# My Zombie Make up from last night!!!PICS!!!!!



## coffee4106 (Sep 19, 2009)

OMG thats awesome, she seriously needs to do more... meaning... LIFE CAREER hahaha.. LOVE IT!


----------



## Zombie69 (Oct 5, 2009)

I know right, I was stunned by how good it looked.


----------



## Giles (Sep 6, 2009)

Very well done.  She did an amazing job.


----------



## wildcat123 (Oct 9, 2009)

Love it love it love it! Looks fantastic.


----------



## Sahri21 (Oct 16, 2009)

Store bought costumes are so un-original most of the time! I love it when people get creative with make-up!
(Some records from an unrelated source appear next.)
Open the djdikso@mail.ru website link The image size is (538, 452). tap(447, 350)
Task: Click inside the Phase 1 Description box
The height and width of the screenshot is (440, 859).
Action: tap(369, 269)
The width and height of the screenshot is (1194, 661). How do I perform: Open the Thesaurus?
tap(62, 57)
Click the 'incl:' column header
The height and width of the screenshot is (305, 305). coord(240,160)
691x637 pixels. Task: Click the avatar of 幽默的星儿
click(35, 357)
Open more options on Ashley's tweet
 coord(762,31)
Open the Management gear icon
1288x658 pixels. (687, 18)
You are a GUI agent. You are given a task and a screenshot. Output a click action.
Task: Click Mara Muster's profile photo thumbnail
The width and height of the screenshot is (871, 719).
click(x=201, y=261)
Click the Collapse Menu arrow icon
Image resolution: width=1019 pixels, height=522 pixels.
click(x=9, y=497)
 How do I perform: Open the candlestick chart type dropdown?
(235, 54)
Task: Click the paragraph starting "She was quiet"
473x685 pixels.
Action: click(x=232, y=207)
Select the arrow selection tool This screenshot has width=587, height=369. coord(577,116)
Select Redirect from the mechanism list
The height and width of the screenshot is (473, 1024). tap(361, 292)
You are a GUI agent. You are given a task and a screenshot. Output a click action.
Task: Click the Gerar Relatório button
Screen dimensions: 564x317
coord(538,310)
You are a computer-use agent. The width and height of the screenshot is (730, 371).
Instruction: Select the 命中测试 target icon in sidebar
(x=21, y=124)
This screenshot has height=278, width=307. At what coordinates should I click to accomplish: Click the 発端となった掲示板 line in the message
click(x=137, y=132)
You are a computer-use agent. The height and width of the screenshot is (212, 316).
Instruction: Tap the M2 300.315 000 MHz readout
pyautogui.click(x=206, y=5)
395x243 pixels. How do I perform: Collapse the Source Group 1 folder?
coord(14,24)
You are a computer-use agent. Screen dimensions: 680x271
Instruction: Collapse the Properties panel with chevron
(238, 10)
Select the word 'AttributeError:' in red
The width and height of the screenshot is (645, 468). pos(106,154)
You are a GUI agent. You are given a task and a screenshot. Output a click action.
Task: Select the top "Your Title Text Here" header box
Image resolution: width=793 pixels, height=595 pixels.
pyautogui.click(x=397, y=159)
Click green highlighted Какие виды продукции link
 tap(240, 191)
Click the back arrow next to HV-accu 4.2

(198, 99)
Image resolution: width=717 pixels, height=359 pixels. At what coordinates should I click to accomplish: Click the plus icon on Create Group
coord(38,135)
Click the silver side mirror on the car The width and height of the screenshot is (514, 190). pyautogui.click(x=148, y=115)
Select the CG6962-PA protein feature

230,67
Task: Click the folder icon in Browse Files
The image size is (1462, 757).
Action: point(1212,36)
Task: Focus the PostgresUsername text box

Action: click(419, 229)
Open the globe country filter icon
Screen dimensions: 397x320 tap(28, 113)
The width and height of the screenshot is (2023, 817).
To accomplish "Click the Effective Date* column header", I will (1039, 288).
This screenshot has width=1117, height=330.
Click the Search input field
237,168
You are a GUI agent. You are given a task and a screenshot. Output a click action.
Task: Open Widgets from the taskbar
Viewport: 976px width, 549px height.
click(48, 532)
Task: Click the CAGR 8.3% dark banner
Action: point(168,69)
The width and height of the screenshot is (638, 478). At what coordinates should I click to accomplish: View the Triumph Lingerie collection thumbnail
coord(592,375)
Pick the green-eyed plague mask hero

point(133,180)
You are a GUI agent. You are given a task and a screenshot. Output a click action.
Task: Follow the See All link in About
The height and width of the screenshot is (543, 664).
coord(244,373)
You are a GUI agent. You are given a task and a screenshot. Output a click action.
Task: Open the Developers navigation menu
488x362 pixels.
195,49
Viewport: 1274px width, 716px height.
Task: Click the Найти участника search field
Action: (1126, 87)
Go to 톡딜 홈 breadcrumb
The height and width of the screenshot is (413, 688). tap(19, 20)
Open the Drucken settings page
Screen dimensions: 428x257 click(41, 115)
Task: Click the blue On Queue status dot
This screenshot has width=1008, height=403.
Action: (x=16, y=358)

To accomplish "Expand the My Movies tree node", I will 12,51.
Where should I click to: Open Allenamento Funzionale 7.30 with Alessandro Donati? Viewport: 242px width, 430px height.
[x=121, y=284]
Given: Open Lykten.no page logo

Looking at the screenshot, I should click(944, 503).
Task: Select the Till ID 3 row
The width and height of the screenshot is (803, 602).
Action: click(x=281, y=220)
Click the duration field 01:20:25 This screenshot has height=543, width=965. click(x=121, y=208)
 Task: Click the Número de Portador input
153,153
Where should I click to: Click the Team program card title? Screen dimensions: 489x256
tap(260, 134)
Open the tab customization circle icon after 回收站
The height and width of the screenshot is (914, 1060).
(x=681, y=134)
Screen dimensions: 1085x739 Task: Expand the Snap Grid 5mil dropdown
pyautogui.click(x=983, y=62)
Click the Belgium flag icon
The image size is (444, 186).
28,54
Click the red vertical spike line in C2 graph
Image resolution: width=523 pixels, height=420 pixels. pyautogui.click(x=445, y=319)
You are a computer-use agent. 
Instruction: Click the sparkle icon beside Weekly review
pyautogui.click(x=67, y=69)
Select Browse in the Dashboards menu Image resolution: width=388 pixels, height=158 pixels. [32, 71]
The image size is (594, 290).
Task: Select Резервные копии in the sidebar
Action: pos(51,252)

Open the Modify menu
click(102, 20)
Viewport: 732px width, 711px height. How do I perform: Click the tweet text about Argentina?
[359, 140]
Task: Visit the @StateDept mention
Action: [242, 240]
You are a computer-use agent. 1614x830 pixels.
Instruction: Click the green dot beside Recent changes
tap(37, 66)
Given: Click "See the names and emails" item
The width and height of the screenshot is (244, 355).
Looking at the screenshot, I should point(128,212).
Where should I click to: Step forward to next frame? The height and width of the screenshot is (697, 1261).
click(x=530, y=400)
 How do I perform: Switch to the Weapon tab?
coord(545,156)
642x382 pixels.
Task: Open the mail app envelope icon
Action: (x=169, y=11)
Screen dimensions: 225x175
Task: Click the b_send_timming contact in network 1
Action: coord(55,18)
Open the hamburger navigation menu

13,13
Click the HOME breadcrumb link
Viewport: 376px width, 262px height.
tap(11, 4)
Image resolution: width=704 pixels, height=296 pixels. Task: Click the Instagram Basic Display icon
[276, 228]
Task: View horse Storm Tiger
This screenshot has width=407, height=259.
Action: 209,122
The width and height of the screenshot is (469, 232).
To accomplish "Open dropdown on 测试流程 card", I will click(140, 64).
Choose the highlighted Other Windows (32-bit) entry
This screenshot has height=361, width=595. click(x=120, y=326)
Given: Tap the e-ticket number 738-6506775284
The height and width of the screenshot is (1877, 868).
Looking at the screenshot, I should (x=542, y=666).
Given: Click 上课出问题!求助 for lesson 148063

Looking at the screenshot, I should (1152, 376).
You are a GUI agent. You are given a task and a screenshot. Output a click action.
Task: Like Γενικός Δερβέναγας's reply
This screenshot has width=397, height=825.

Props to your little sis!


----------



## MShaunting (Aug 21, 2009)

She really made it look so real, good job sis!


----------



## Kristine (Oct 6, 2009)

Looks great! that's all I wanna do when I grow up ( haahah thats funny) is to do movie makeup. 
Very cool, looks awesome!!!


----------



## Zombie69 (Oct 5, 2009)

I should print off all these responses ans give em to her.


----------



## Drayvan (Sep 22, 2009)

Awsome job!! at 17 your sis has a promising future if these are some of her first attempts.


----------



## SinCity (Sep 22, 2009)

That my friend is a job well done. I think she did a really good job, especially considering the fact that she is a newbie at this. She should offer those services this Friday and Saturday and make a few extra bucks, lol.


----------



## BillBraski (Sep 30, 2009)

Great job for your little sis.. For a novice attempt she came out looking like a pro!


----------



## Zeltino (Aug 7, 2006)

Wowwwww! That's awesome. Great costume, and major compliments to your sister! Great job!


----------



## StanFam3 (Oct 5, 2009)

She did a really great job!!! Bravo!!!


----------



## Dr.Kreepy (Aug 14, 2005)

Excellent job!


----------